# Your goal
Pick up the passage on the endocrine system and hormones at the point where it stops, and keep writing it.

# Text section
So far we have focused on the body's speedy electrochemical information system. Interconnected with your nervous system is a second communication system, the endocrine system (FIGURE 10.5). The endocrine system's glands secrete another form of chemical messengers, hormones, which travel through the bloodstream and affect other tissues, including the brain. When hormones act on the brain, they influence our interest in sex, food, and aggression.
Some hormones are chemically identical to neurotransmitters (the chemical messengers that diffuse across a synapse and excite or inhibit an adjacent neuron). The endocrine system and nervous system are therefore close relatives: Both produce molecules that act on receptors elsewhere. Like many relatives, they also differ. The speedy nervous system zips messages from eyes to brain to hand in a fraction of a second. Endocrine messages trudge along in the bloodstream, taking several seconds or more to travel from the gland to the target tissue. If the nervous system's communication delivers messages with the speed of a text message, the endocrine system is more like sending a letter through the mail.
But slow and steady sometimes wins the race. Endocrine messages tend to outlast the effects of neural messages. That helps explain why upset feelings may linger beyond our awareness of what upset us. When this happens, it takes tinle for us to "simmer down." In a moment of danger, for example, the ANS orders the adrenal glands on top of the kidneys to release epinephrine and norepinephrine (also called adrenaline and noradrenaline). These hormones increase heart rate, blood pressure, and blood sugar, providing us with a surge of energy, known as the fight-or-flight response. When the emergency passes, the hormones - and the feelings of excitement - linger a while.

# Information given
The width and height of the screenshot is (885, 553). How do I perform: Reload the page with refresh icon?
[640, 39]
==
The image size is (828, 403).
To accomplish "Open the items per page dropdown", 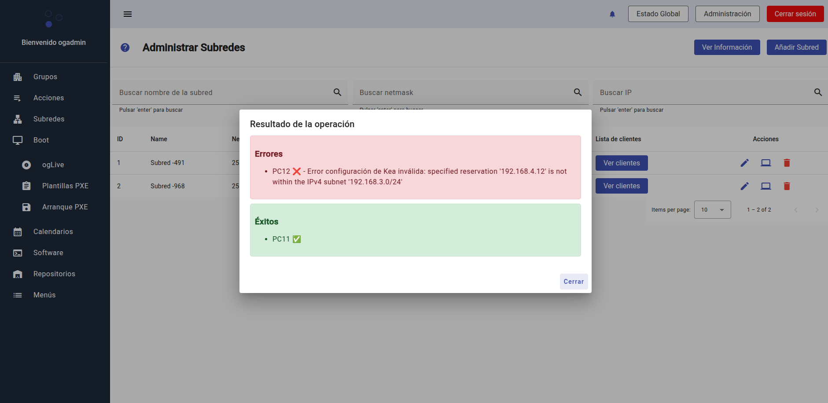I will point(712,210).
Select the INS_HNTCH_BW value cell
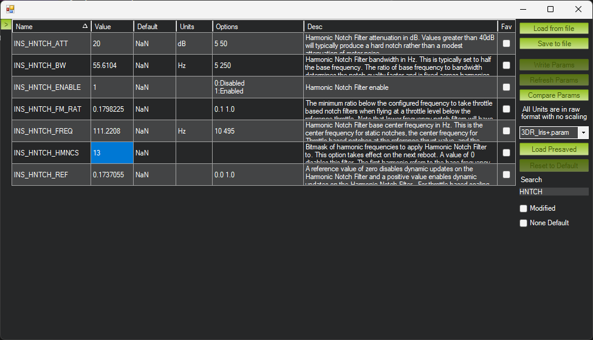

# Answer for this exercise
The most influential endocrine gland is the pituitary gland, a pea-sized structure located in the core of the brain, where it is controlled by an adjacent brain area, the hypothalamus (more on that shortly). The pituitaty releases certain hormones. One is a growth hormone that stimulates physical development. Another, oxytocin, enables contractions associated with birthing, milk flow during nursing, and orgasm. Oxytocin also promotes pair bonding, group cohesion, and social trust (De Dreu et al. 2010). During a laboratory game, those given a nasal squirt of oxytocin rather than a placebo were more likely to trust strangers with their money (Kosfeld et al. 2005).
Pituitary secretions also influence the release of hormones by other endocrine glands. The pituitary, then, is a sort of master gland (whose own master is the hypothalamus). For example, under the brain's influence, the pituitary triggers your sex glands to release sex hormones. These in turn influence your brain and behavior. So, too, with stress. A stressful event triggers your hypothalamus to instruct your pituitary to release a hormone that causes your adrenal glands to flood your body with cortisol, a stress hormone that increases blood sugar.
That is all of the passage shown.